Another little tidbit I'm excited about is this BEAUTIFUL necklace I just received in the mail.  I mentioned it briefly in my last post, but you seriously need to check out this organization again.  The website is 147millionorphans.com, and they are selling necklaces for another organization called Amazima Ministries.  This organization works with people in Uganda, and well you just need to check them out.  Buy all the necklaces you can!  You'll help feed those in need!

Aren't these GORGEOUS?!!!  I LOVE my necklace!

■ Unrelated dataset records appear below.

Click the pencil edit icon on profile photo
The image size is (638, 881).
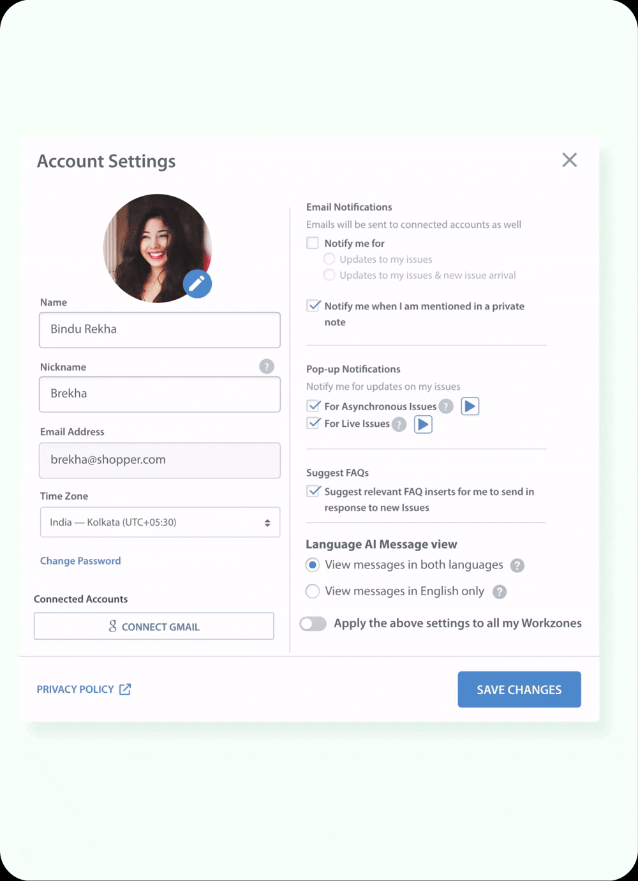point(197,284)
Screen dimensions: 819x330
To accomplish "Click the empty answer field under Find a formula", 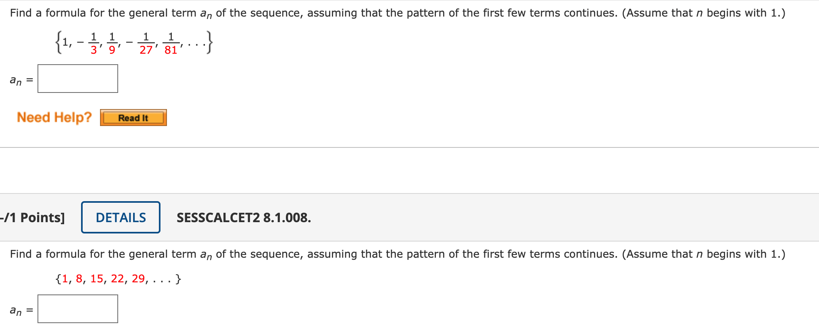I will pyautogui.click(x=77, y=78).
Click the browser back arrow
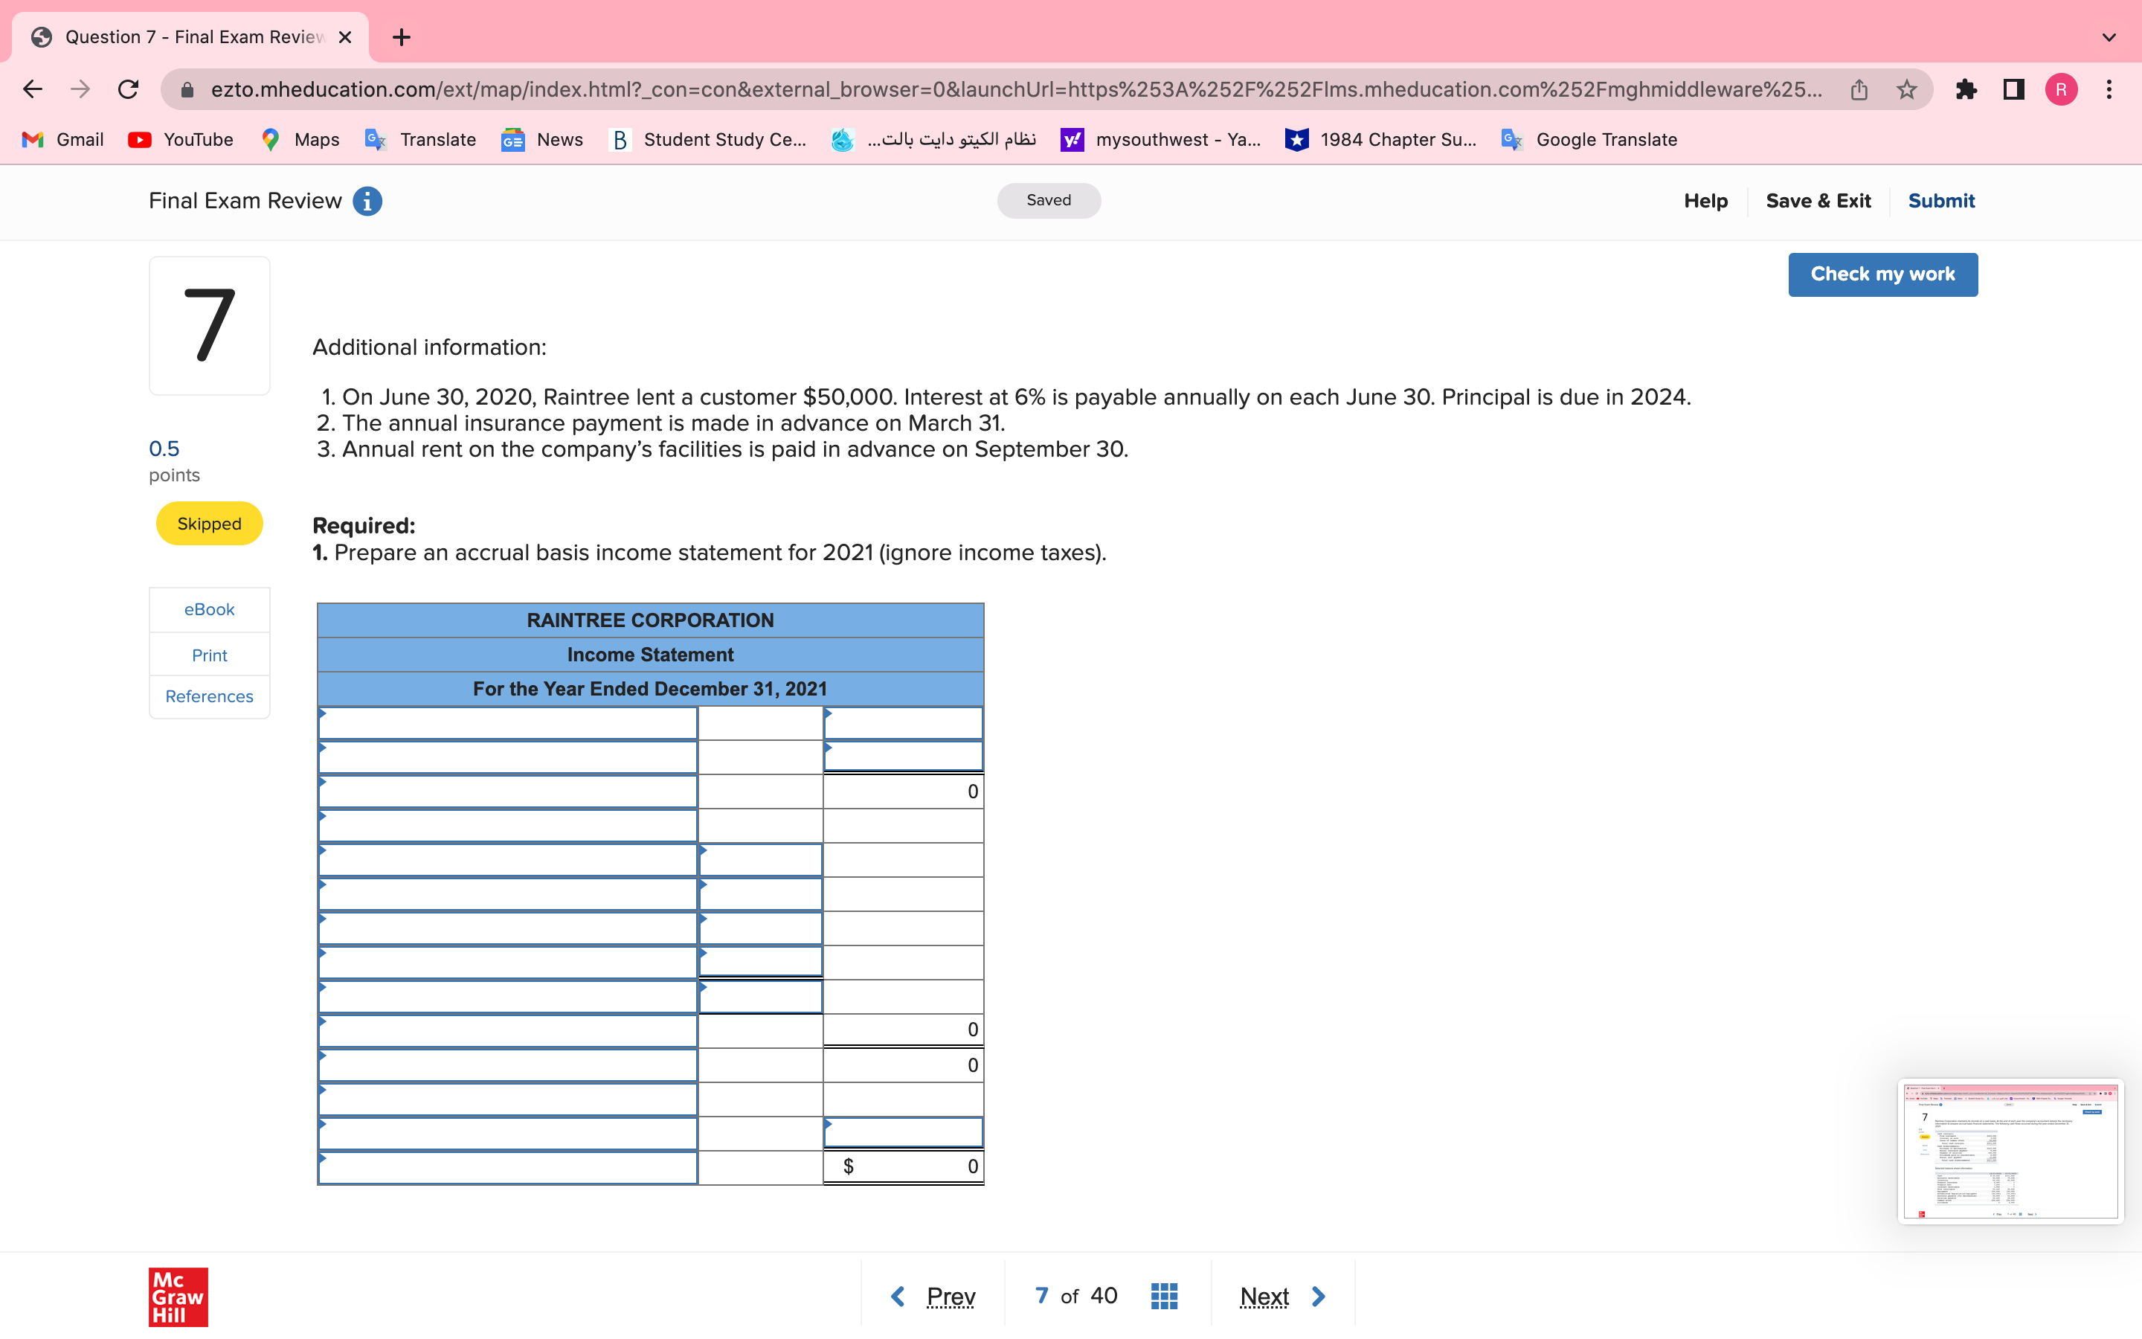The width and height of the screenshot is (2142, 1339). (32, 89)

*Oh, and as a side note, we are STILL waiting for our partner agency in Atlanta to approve our home study.  They are taking FOREVER, but I think they are pretty busy.  But once that is done, our agency in Kentucky can send our entire dossier to them, and then they will send it on to Ethiopia.  Oh pray that it happens soon!
**We will be in Haiti this coming week (pray for us while we are there, that God will be glorified, and that we get to pour out the love!), so our blog will be a little silent for a few days, but I can't wait to return, and start some great giveaways!  Yay!

Thursday, April 22, 2010

Awaken My Heart, Oh Lord...

It is no secret that in recent weeks I have succumbed to random outbursts of tears and crying.  It seems that any blog about adoption ruins me....in a good way.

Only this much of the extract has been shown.